Having drawn the faiths here as similarly as possible, stark differences yet remain. To me, the most stark is in the instruction of the founders of the two religions. Jesus apparently never issued battlefield orders or made violence and warfare central to his message. On the surface reading of the Quran -- the only kind I am qualified to give it -- Muhammad did.
"Islam was born in an extremely harsh and violent environment and received a very hostile and aggressively violent reaction from the tribes of seventh century Arabia. The first Muslims had to fight for survival until Islam prevailed throughout Arabia by the time of the death of the Prophet. The preexisting norms of intertribal relations were heavily, if not completely, dependent on the use or threat of violent force by the claimant of any right, even the right to exist." [Abdullahi Ahmed An-Na'im] As a result, even though the Shari'a introduced controls on violence and tribalism that were progressive for that time and place, the Quran repeatedly enjoins Muslims to support each other, disassociate themselves from non-Muslims, and fight unbelievers "and slay them wherever you catch them, and seize them, beleaguer them, and lie in wait for them in every stratagem" [9:5] unless they submit to Islam.
On the one hand, I can understand this in the context of the time and place he lived. But now Islam is stuck with it. Like Christianity is stuck with some of the thornier quotes of Paul about women. Faiths cannot be amended, like political constitutions.
Characteristically, in the joke I told at the start of this post, Hume made "Benedict" originally "Mustafa," a Turkish Muslim.

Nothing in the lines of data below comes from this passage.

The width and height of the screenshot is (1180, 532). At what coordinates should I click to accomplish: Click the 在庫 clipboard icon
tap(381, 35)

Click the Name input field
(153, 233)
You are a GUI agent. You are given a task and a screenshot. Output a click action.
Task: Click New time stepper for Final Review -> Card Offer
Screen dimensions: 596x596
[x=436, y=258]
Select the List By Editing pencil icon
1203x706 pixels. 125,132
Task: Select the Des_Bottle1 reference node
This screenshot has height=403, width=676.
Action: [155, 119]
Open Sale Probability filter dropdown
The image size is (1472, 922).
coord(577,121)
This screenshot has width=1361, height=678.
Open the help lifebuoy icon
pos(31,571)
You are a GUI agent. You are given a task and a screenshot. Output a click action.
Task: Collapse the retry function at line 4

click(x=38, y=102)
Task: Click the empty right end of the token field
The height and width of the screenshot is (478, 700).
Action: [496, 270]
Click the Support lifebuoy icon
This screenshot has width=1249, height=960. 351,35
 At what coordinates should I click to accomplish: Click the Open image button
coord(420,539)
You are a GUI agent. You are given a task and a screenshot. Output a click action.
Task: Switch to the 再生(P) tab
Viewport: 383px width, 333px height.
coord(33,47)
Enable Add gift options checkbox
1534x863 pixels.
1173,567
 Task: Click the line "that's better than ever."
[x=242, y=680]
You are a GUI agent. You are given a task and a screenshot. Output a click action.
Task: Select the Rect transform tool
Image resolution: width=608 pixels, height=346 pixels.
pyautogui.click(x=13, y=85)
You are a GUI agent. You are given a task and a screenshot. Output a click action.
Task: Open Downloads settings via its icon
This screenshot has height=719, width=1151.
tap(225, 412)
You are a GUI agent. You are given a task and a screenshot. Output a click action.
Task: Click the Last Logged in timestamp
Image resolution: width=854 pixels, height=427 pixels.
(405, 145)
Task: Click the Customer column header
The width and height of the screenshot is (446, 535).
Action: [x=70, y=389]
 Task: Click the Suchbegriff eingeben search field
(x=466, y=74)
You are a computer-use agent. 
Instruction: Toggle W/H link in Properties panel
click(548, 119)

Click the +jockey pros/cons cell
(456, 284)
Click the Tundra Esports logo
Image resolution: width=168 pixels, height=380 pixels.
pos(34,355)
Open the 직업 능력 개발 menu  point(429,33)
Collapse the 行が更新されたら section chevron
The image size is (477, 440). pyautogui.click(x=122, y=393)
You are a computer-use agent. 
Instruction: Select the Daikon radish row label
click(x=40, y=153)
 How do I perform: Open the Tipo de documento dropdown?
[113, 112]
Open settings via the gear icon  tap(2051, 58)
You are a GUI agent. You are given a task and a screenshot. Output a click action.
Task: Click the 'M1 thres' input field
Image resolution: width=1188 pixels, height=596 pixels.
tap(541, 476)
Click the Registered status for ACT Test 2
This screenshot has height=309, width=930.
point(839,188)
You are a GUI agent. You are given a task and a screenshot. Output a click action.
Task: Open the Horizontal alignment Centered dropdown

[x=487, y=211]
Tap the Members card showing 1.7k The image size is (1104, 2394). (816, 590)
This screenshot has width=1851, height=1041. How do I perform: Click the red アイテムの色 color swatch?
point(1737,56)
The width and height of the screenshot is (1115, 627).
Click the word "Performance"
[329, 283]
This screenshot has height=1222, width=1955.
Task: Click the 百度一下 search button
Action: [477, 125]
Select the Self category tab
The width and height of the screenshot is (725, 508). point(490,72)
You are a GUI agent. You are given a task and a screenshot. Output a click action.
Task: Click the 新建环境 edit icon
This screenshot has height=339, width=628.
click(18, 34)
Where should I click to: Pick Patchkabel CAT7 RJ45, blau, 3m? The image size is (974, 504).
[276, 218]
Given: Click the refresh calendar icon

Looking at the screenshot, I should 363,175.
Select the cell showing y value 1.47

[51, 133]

The joke makes better sense if Benedict had been a polytheist first, not a Muslim, who certainly would have had a purer sense of "one god" than a Catholic.
But to Hume and his audience, Islam was the "other" religion most available to them (Judaism was encumbered, for the purpose, by its presumed role as the root of Christianity). Europeans knew the Turks, the Saracens, as neighbors and they understood a little of their beliefs.
Thus Hume, in his "Natural History of Religion," frequently criticized Islam when he really meant to criticize Christianity. The follies of the faithful he attacked were ones central to Christianity, yet he pointed them out as fallacies of Muhammad, in whose doctrine they often formed a minor or negligible aspect. This Islamic straw man was Hume's politic approach to the topic in a time when a direct attack on Christian fundamentals could have robbed him of his audience.
Perhaps Benedict, the pope, was acting in the same spirit.